Brittany Ferries are planning to use an ekranoplan on the English Channel

Brittany Ferries intend to use a Ground Effect Vehicle (GEV) – what the Russians called an “ekranoplan” when they developed the concept in the 1960s – on some cross channel routes.

The ferry operator has announced that it is exploring the potential for a new sustainable version of the GEV, which they are calling a seaglider, in partnership with REGENT (Regional Electric Ground Effect Nautical Transport) in Boston, USA. The all-electric seaglider will offer a high speed passenger service on medium-to-short sea crossings.

A seaglider whizzing past a Brittany Ferries fast ferry at sunsetat
The seaglider will be much quicker than even Brittany Ferries’ fastest conventional craft

Brittany Ferries has signed a letter of intent which could see seagliders with a 50-150 passenger capacity sailing between the UK and France by 2028.

GEVs* work by harnessing a concept well-known to pilots since the earliest days of aviation – ground effect. This is the cushion created by high-pressure air trapped between wings and the ground or water while flying at low altitude, typically one to ten metres above the surface.

A large blue & white passenger carrying ekranoplan displayed on pylons over the water in a Moscow park
A small A-90 Orlyonok ekranoplan on display at the Museum of the Navy, Moscow. This craft, built for the Russian Navy in 1980 and decommissioned in 1993, was one of only four made. (Photo: Alan Wilson, CC BY-SA 2.0, via Wikimedia Commons)

The world first realised the practical capabilities of GEVs when U.S. intelligence satellites caught sight of the Soviet Union’s enormous (92m) top secret research ekranoplan shooting across the surface of the Caspian Sea at speeds over 300 knots (555 kph/345 mph) in the early 60s! They dubbed it the ‘Caspian Sea monster’. Quite right! Two decades later it had been developed into the nuclear missile carrying Lun-class ship killer.

The only Lun-class ekranoplan broke free while being towed to a new museum in Derbent, Daghestan in August 2020. While beached, a resourceful photographer managed to slip on board.

Brittany Ferries’ seaglider is rather more benign. It is expected to fly passengers gently at speeds of up to 180 mph – six times faster than conventional ferries – with a battery-powered range of 180 miles.

The voyage (it is a “voyage”. The International Maritime Organization classified GEVs as ships in 2005) from Portsmouth to Cherbourg, for example, could be covered in as little as 40 minutes.

The seaglider design uses hydrofoils to cushion the jarring impact of waves as it gathers speed before taking off, and on landing.

Once airborne it is a highly efficient form of transport, capable of moving significant loads over long distances at high speed.

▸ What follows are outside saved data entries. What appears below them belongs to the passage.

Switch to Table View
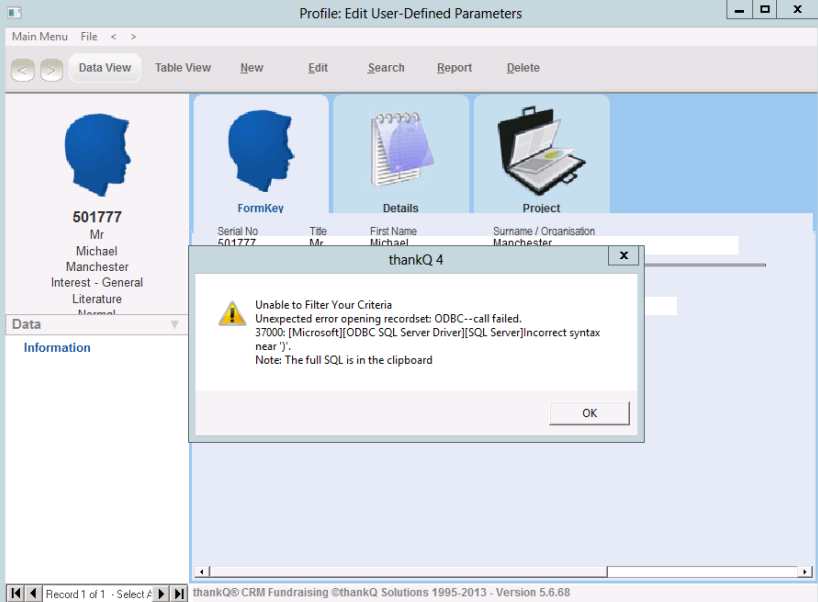Screen dimensions: 818x602 tap(183, 68)
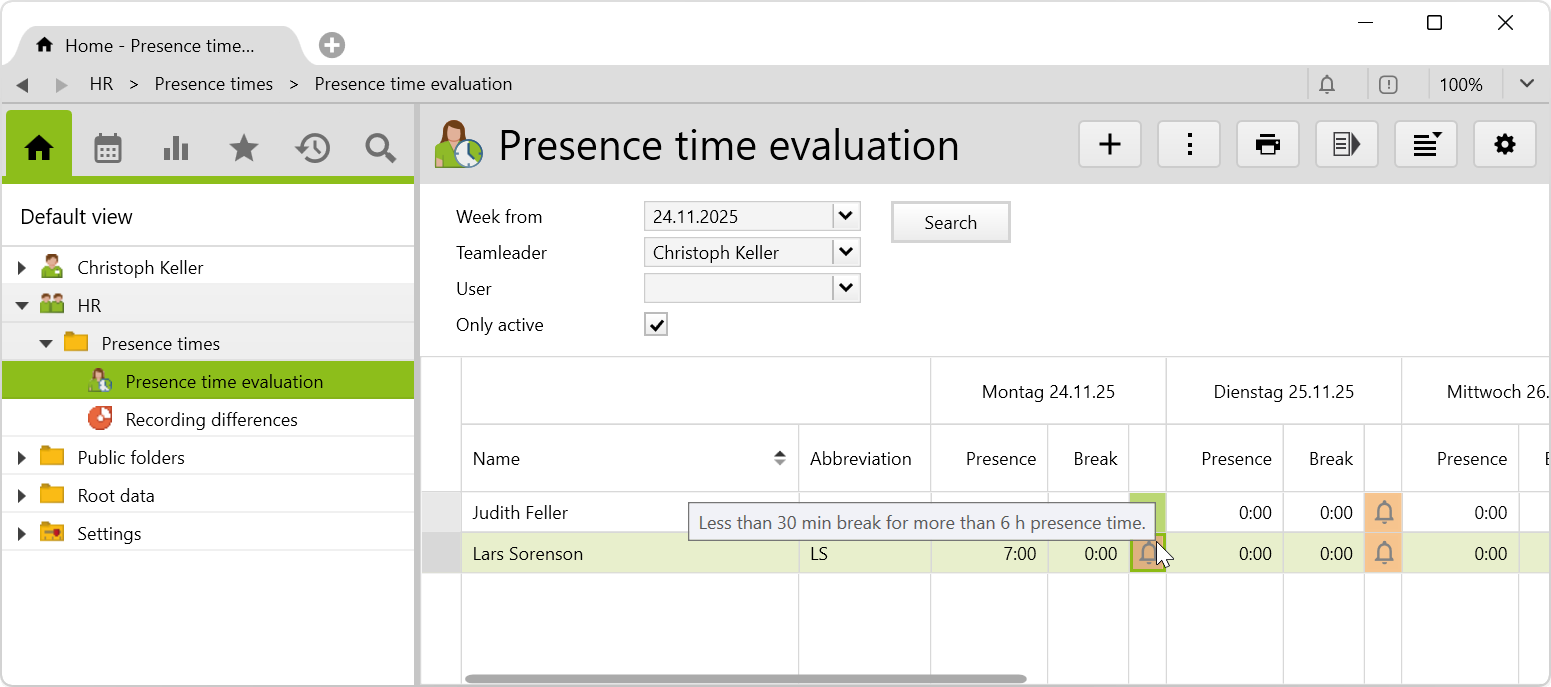Click the print icon button
The height and width of the screenshot is (687, 1551).
pos(1268,145)
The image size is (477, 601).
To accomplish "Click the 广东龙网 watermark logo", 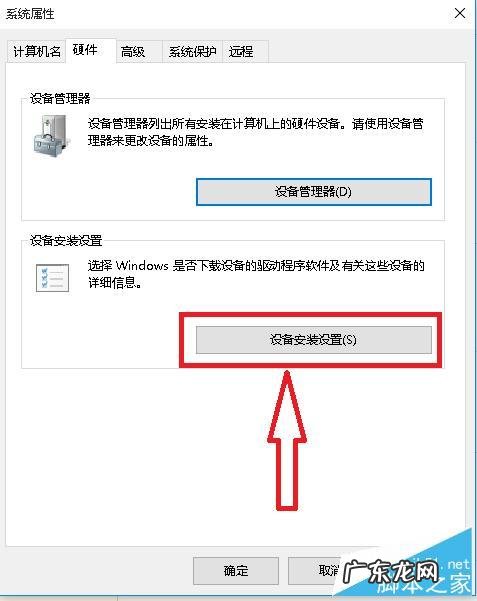I will [390, 572].
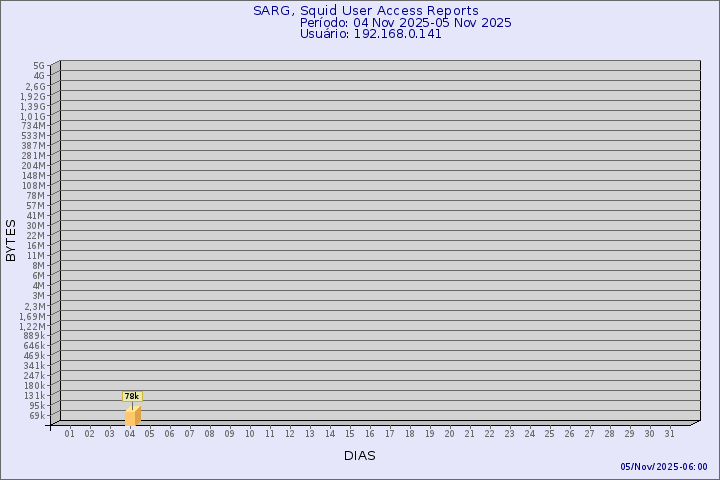Select the 889k tick on the bytes axis
720x480 pixels.
tap(34, 336)
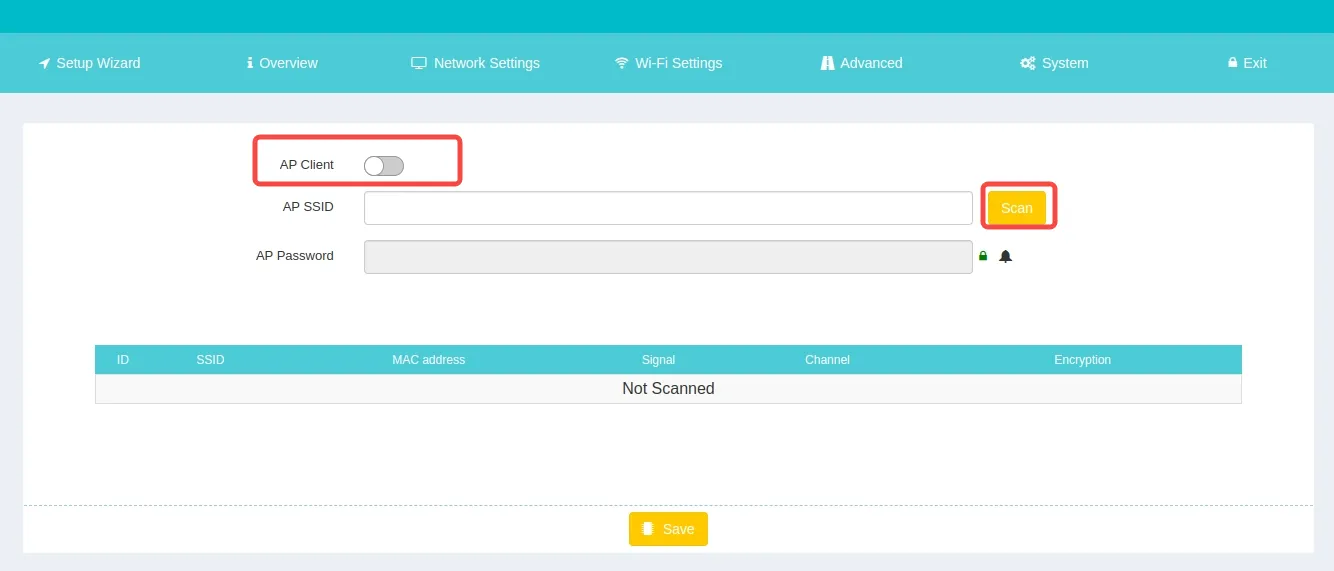Click the Setup Wizard arrow icon

(44, 63)
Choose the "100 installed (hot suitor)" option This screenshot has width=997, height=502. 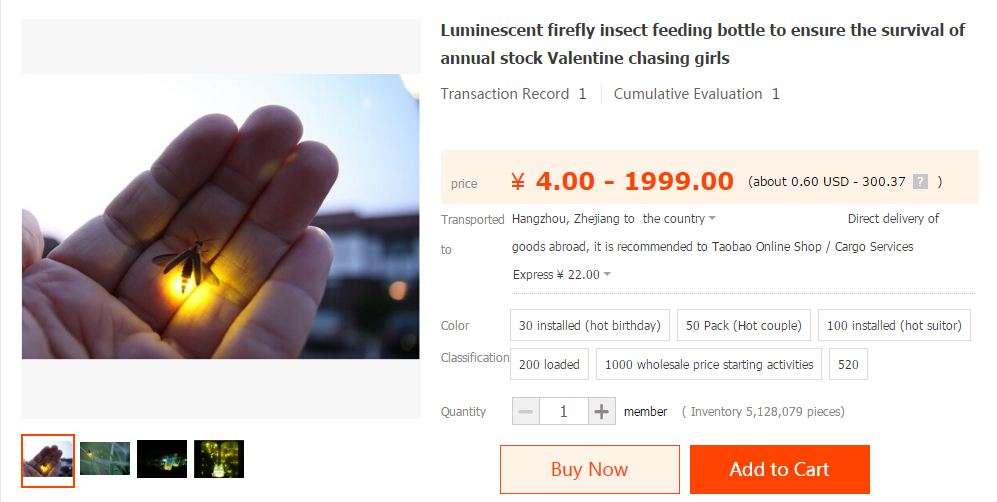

One of the issues that has effected GEVs in the past has been safety at speed. At such high speeds it is really important to detect ships and other obstacles early. The seaglider comes with next-generation sensor suites detecting and automatically avoiding traffic at sea.

Both Brittany Ferries and REGENT understand that many technological, practical and regulatory milestones lie ahead. However, both companies say that caution should not stand as an impediment to the development of a promising concept that already has a history in military applications and smaller leisure craft operating around the world.

“This could be the birth of ferries that fly across the Channel,” notes Frédéric Pouget, ports and operations director for Brittany Ferries. “We are particularly pleased to contribute now because it means we can bring real-world challenges and potential applications into the company’s thinking at an early stage. We hope this may help bring commercial success in the years that follow.”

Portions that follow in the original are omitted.